Gruß zum Sonntag Kantate

Liebe Leserin, lieber Leser,

am Sonntag feiern wir den Sonntag Kantate. Zu deutsch: Singt! Ein Gottesdienst, der traditionell gerne mit Chor und weiteren musikalischen Möglichkeiten begleitet und gefeiert wird.
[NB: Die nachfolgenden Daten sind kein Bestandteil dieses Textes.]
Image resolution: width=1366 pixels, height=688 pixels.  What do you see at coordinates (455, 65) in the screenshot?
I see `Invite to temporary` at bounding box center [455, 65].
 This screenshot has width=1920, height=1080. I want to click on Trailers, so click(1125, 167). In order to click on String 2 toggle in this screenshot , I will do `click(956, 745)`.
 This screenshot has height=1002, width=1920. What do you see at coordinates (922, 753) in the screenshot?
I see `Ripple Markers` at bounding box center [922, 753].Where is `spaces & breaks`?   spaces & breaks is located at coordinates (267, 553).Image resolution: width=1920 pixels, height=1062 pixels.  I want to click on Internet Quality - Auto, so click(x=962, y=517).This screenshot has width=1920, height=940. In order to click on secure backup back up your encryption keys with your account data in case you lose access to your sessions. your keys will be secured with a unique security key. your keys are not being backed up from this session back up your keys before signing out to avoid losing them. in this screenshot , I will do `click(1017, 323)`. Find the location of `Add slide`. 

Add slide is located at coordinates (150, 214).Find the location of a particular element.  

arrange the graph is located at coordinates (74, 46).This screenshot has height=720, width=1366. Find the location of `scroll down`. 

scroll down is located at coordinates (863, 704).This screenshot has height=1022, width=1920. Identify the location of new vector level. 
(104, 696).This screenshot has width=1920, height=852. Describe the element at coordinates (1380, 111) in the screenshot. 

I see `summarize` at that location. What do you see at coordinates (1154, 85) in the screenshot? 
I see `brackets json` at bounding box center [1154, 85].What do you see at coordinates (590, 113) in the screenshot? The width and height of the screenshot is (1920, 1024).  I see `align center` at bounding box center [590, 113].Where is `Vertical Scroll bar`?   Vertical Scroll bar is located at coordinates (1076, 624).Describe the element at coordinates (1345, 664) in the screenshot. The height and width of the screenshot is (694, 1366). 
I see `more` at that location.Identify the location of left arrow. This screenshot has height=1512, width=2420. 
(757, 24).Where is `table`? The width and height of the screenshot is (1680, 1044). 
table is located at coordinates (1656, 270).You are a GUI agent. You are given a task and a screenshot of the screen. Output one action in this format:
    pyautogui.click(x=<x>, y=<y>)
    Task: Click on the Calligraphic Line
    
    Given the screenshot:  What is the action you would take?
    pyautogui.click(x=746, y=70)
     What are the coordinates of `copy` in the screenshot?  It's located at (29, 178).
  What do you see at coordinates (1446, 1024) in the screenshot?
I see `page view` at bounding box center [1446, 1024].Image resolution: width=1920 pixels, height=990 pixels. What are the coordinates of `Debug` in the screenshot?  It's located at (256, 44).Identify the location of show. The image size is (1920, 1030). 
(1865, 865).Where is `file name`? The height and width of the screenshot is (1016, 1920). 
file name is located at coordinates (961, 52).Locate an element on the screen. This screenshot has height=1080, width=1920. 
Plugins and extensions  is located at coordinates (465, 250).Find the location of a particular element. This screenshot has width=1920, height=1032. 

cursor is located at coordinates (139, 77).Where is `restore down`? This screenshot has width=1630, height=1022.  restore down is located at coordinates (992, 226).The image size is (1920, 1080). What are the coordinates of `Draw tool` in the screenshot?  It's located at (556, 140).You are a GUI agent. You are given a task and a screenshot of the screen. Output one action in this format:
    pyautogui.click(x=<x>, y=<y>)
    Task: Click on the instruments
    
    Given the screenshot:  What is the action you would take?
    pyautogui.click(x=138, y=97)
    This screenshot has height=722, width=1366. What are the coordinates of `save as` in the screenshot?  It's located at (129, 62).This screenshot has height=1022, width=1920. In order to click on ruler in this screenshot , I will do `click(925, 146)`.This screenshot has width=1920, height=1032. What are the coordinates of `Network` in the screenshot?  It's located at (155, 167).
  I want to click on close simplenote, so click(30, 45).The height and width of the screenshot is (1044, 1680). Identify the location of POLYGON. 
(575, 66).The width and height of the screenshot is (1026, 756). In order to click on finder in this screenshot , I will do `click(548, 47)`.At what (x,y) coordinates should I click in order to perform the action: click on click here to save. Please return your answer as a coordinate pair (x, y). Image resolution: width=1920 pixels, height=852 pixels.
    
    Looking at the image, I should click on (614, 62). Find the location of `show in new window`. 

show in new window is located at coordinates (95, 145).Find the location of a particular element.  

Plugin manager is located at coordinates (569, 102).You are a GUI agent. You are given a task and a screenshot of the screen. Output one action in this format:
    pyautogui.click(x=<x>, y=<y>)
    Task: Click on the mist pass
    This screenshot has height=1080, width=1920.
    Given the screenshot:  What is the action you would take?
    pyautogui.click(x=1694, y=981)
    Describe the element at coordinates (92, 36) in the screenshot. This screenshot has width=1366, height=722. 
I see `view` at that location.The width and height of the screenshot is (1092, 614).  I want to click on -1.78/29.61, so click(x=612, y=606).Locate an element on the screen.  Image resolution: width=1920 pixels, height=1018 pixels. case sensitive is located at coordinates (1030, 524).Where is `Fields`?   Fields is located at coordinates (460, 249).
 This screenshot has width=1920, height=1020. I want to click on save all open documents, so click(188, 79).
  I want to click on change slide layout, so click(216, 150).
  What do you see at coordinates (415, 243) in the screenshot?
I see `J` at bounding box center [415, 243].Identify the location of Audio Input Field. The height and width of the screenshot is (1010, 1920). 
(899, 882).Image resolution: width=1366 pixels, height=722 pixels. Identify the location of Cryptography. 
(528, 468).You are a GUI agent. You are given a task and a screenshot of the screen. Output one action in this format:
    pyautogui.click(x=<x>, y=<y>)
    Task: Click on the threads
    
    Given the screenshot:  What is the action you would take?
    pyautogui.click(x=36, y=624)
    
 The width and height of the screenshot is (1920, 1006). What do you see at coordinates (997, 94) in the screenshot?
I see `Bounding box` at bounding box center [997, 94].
Jetzt ist alles anders. Die Pandemie hat alles verändert. Singen ist derzeit noch sehr schwierig, weil hochgradig ansteckend. So sehr es schmerzt, der Chor wird den Gottesdienst nicht wie geplant begleiten und gestalten. Wir können uns derzeit auch nicht zu Proben leibhaftig treffen, wir singen gemeinsam via Computer. So bleiben wir in Kontakt und hören voneinander.

Aber wir könne jubeln und jauchzen. Es verändert sich, es öffnet sich ein wenig, und mit aller gebotenen Vorsicht sind wieder mehr Kontakte möglich und die ersten Gottesdienste werden gemeinsam in unserer Gemeinde gefeiert. Ein kleiner Schritt auf dem Weg zur Normalität.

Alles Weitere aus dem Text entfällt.